Matt Yglesias makes a good point about the Chicago teacher's strike:
The most salient difference, completely absent from his armchair psychologizing, is surely that public school teachers work for the government. If AT&T workers get a better deal for themselves, that may well mean a worse deal for people who bought AT&T stock in past years but I'm not going to cry on their behalf. By contrast, if Chicago public school teachers get a better deal for themselves that may well mean a worse deal for Chicago taxpayers.
I completely agree with Matt here.  Matt's not afraid to criticize his own side- it's one of the reasons I read Matt despite his being a raving lefty.

In fact, I think Matt will eventually come around to the Libertarian side of the force.  He's smart enough to recognize that unions don't create wealth- they just redistribute it.  In the case of city unions, they redistribute wealth from taxpayers to union employees.  Matt can understand why city taxpayers might not love this concept.

Matt's example should lead him down another track as well.  Most people don't really think about where the additional wealth union workers enjoy comes from.  Matt's a smart guy- he understands that this is wealth is "stolen" wealth- that is, it's taken from someone else rather than "created" wealth which is gains from free market work, trade, and technology.  So who is it stolen from?

The obvious answer is their employers.  In the case of government unions, this means the government, a.k.a. taxpayers.  In the case of private-sector unions, the obvious answer is companies, and of course companies are just proxies for the owners- a.k.a the stockholders.  Here we just have a difference of opinion- Matt thinks it's fine for one set of people to steal (he would prefer "redistribute" I'm sure) from another as long as the people being stolen from are wealthy (or at least wealthy enough to be stockholders).  I disagree, but my point isn't about whether their should be redistribution.

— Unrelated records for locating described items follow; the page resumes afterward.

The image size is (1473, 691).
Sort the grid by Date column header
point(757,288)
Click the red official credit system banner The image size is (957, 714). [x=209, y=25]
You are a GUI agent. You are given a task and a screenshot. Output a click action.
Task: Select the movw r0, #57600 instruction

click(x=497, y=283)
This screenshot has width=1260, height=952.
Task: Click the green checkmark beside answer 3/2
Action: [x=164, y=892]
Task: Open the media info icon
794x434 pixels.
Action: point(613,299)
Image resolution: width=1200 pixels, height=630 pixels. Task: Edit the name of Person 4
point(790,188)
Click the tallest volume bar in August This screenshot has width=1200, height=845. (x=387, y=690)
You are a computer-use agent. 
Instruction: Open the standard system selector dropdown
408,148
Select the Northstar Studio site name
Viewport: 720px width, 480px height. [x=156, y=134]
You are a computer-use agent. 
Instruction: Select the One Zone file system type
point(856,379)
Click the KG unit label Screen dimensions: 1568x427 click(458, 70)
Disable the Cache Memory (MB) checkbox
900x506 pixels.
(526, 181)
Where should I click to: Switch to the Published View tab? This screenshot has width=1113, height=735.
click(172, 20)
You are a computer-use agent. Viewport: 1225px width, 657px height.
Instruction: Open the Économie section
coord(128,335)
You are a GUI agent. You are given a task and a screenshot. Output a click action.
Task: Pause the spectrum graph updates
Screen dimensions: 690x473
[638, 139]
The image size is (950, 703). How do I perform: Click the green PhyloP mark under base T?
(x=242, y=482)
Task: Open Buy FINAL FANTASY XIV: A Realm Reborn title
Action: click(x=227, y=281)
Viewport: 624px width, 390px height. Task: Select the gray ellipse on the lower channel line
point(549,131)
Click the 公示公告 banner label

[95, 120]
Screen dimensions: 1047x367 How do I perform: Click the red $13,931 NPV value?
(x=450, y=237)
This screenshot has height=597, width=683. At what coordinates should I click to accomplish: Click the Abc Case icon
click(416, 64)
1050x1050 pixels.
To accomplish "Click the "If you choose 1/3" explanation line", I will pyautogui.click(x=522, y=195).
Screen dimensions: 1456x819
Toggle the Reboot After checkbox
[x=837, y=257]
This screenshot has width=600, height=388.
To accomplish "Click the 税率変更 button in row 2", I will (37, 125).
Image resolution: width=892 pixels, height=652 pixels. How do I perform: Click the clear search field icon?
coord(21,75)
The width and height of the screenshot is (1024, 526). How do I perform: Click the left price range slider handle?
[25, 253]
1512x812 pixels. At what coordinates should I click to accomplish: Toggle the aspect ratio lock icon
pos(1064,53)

It's a question of how that redistribution works.  The idea that unions primarily redistribute from wealth from company owners is in fact incorrect.   Let's take Matt's example company- AT&T.  But not AT&T the wireless company of 2012.  Instead, consider AT&T the telephone monopolist of 1960.  Under the old regulatory regime, AT&T made a fixed profit as regulated by the FCC.  Something like Price = costs * profit margin.  Now there are some benefits to AT&T from lowering costs- transient benefits as well as benefits from a larger market.  But in the long-term, a regulated monopolist like AT&T doesn't passes 100% of its costs onto its customers.

A union for a regulated monopolist transfers wealth from the *customers* to the union employees.  In the long-term the wages gained by the union workers come from price increases paid by AT&T customers.

Regulated monopolies are fortunately few and far between in the US these days.  However, the same logic applies to any industry who's workers are completely unionized!  To understand why, first consider a hypothetical $1000 tax on new cars.  If the government imposes this solely on car company X, then X is screwed.  They cannot simply increase their prices- presumably their prices are already optimal given their costs and the competition.  Almost all of this "tax" is paid by company X's shareholders- very little is paid for by consumers, since consumers have other, non-taxed options.

Now consider what happens if instead of imposing the tax on one company, the government imposes this tax on *all* car companies (which is usually how these things work).  The day the government imposes this tax, car prices rise by ~$1000.  Regardless of whether the tax is an explicit consumer (sales) tax, or an excise fee paid directly by the car companies, almost 100% of the tax will be paid by the consumer.  It's true that since demand will fall and car companies have high fixed costs part of the price will be paid by companies, but in the long-term once car companies have adjusted to the new equilibrium, their profits margins will be essentially unaffected.

For a completely unionized industry (take the UAW for instance), union demands can be thought of as "excise taxes" on the products they produce.  In fact, the UAW explicitly operated as a monopoly labor supplier, imposing almost identical wages and working conditions on the Big 3.  You can think of the UAW's as a mini-government which taxed all car production and redistributed those taxes to those who happend to work at auto plants.  The people who paid this tax were other middle class consumers who bought the cars.  Thus the UAW served only to redistribute wealth from one set of middle class consumers to another very particular set, primarily in Michigan.

Once non-union (or more specifically, non-UAW) cars became widely available to consumers in the 80's, this broke down.  Consumers were no longer forced to pay the UAW tax- the burden of the tax started to fall on the Big 3 shareholders.  Eventually, the UAW burned through 100% of shareholder value and with the aid of management, they started taking bondholder and taxpayer money (in the form of direct bailouts and retirement fund bailouts).

The irony is that the great heydays of the American union in the 50's and 60's were the times when union stole primarily from each other and the non-unionized middle class.  It's only been since globalization started in the 80's that unions are finally taking for shareholders.